- HOW TO COMPLETE THIS TASK: Look for the word "resolution" in the entries below, then copy every line that has it.

RECORD SET section start

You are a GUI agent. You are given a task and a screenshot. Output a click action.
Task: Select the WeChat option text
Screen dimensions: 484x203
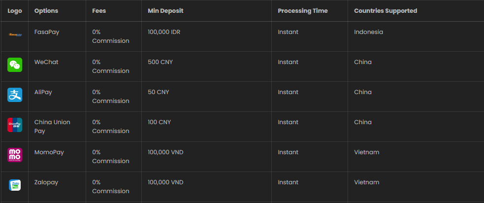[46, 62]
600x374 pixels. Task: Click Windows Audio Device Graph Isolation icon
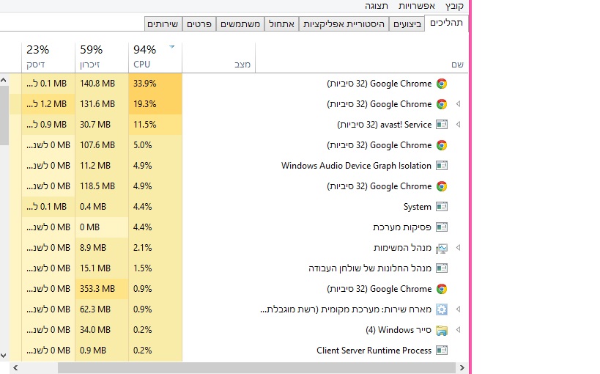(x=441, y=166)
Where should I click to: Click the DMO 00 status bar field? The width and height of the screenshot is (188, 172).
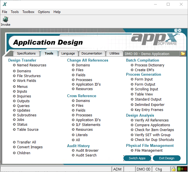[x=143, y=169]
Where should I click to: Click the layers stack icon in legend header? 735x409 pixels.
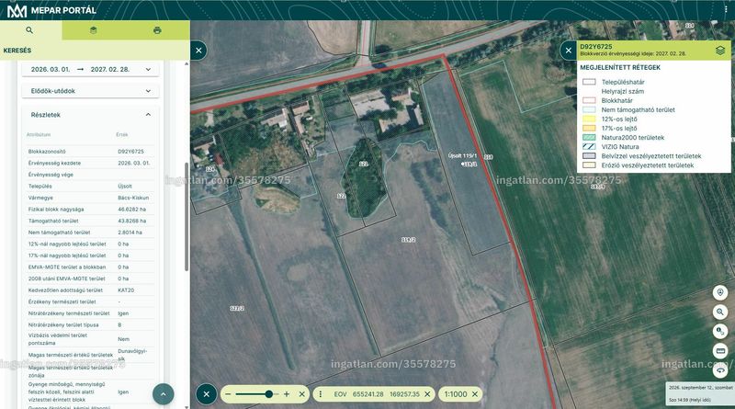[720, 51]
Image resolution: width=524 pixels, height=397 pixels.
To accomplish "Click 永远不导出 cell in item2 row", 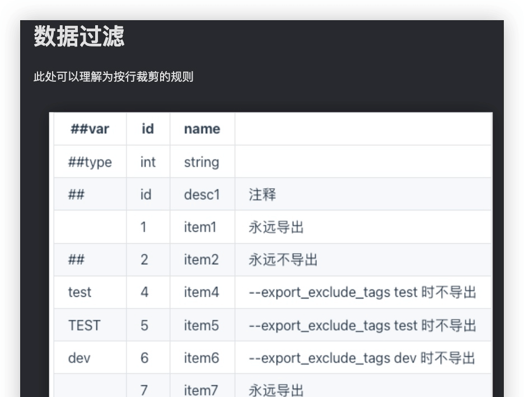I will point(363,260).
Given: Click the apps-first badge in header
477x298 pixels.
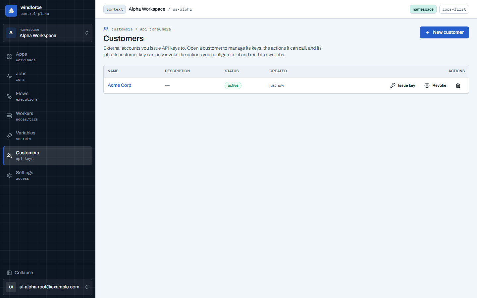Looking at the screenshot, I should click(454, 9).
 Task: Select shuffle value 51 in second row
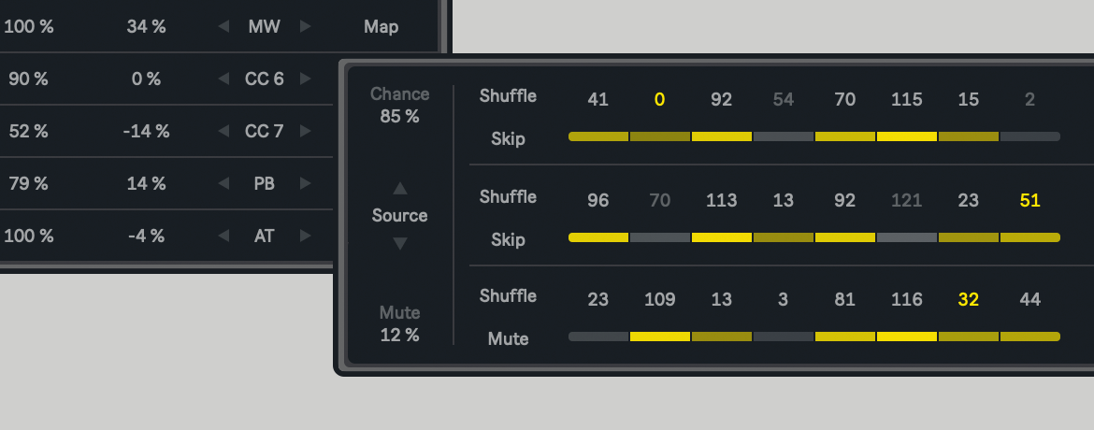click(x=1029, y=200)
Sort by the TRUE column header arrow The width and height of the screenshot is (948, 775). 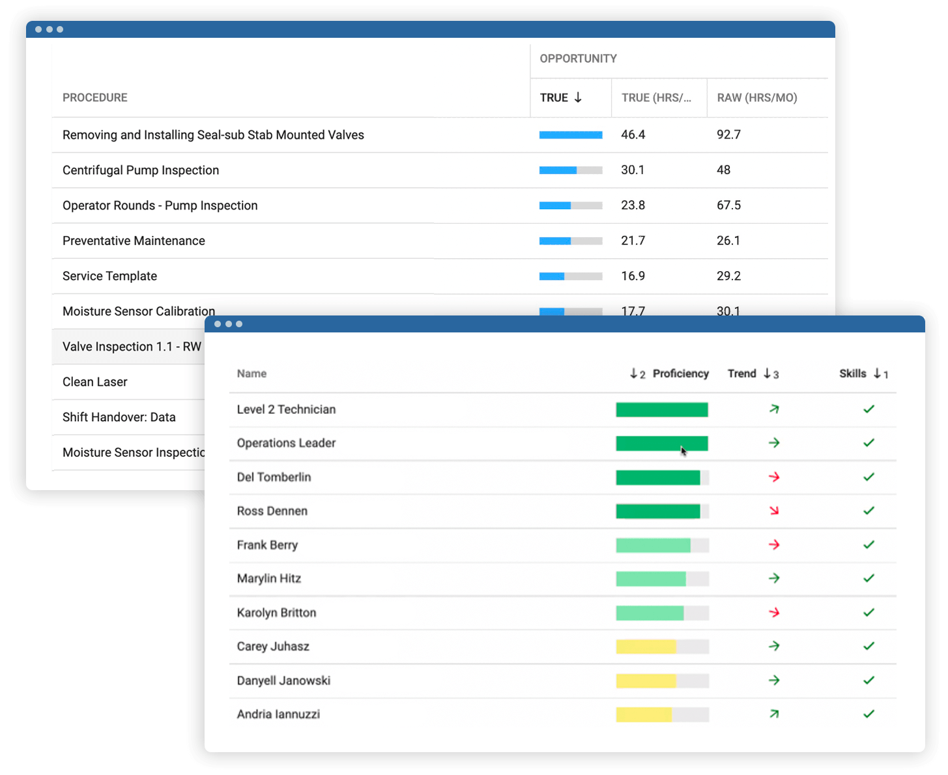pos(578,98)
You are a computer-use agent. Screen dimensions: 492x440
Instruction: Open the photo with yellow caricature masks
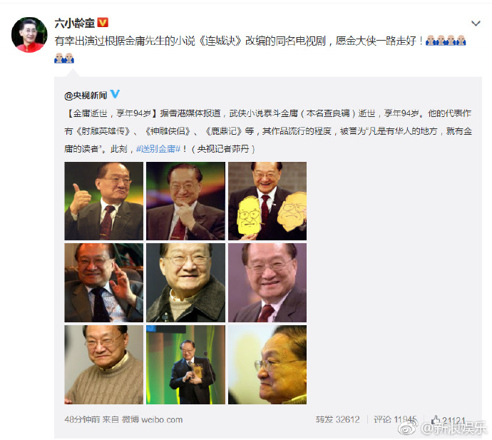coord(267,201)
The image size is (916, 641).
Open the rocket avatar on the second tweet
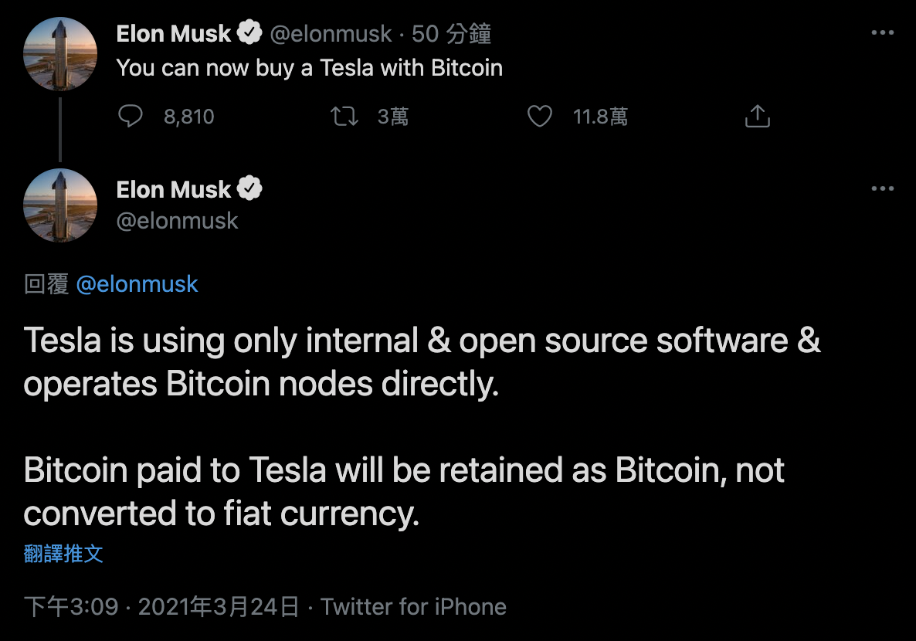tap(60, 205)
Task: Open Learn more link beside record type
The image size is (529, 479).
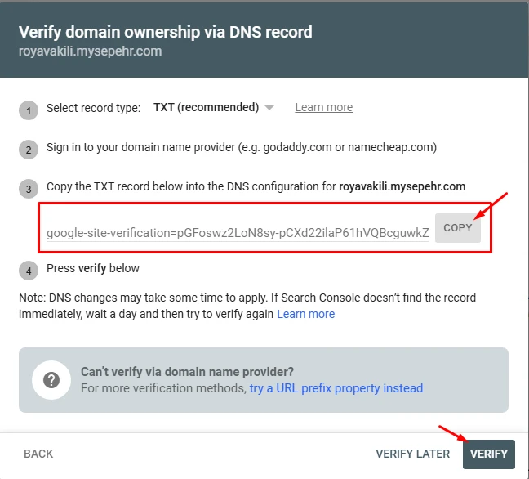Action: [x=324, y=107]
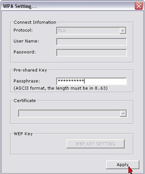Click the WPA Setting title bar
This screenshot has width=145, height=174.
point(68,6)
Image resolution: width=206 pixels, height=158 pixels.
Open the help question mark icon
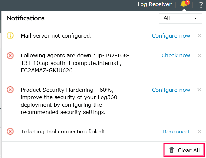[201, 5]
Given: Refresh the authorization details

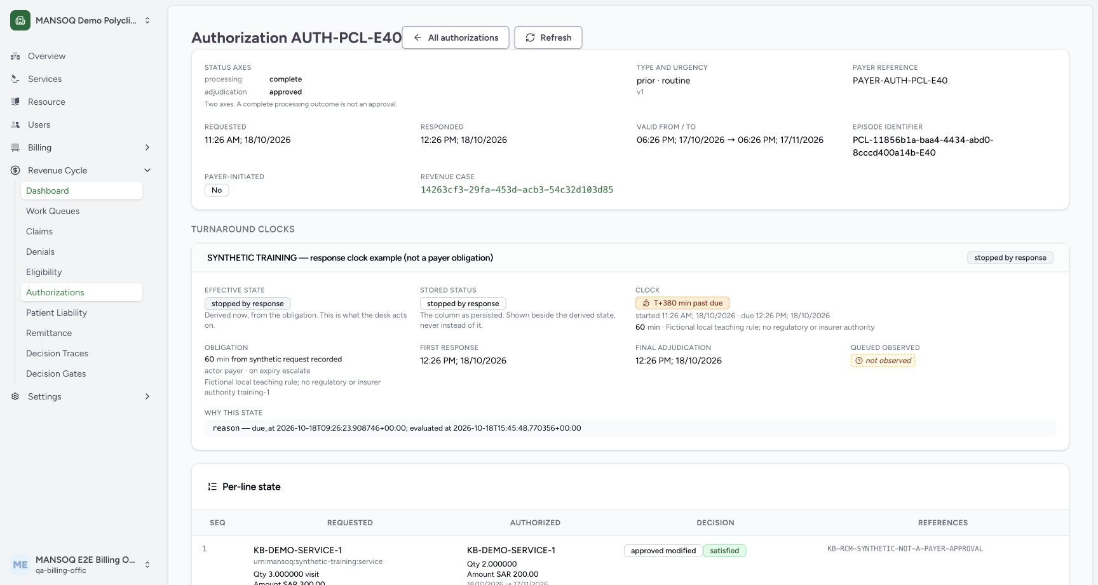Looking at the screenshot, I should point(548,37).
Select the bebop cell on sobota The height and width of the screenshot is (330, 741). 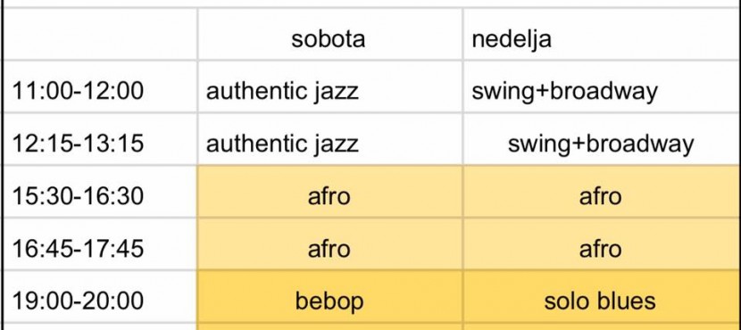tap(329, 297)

RECORD SET section end

- RESULT OF THIS EXERCISE:
Image resolution: width=524 pixels, height=397 pixels.
Image resolution: width=206 pixels, height=158 pixels.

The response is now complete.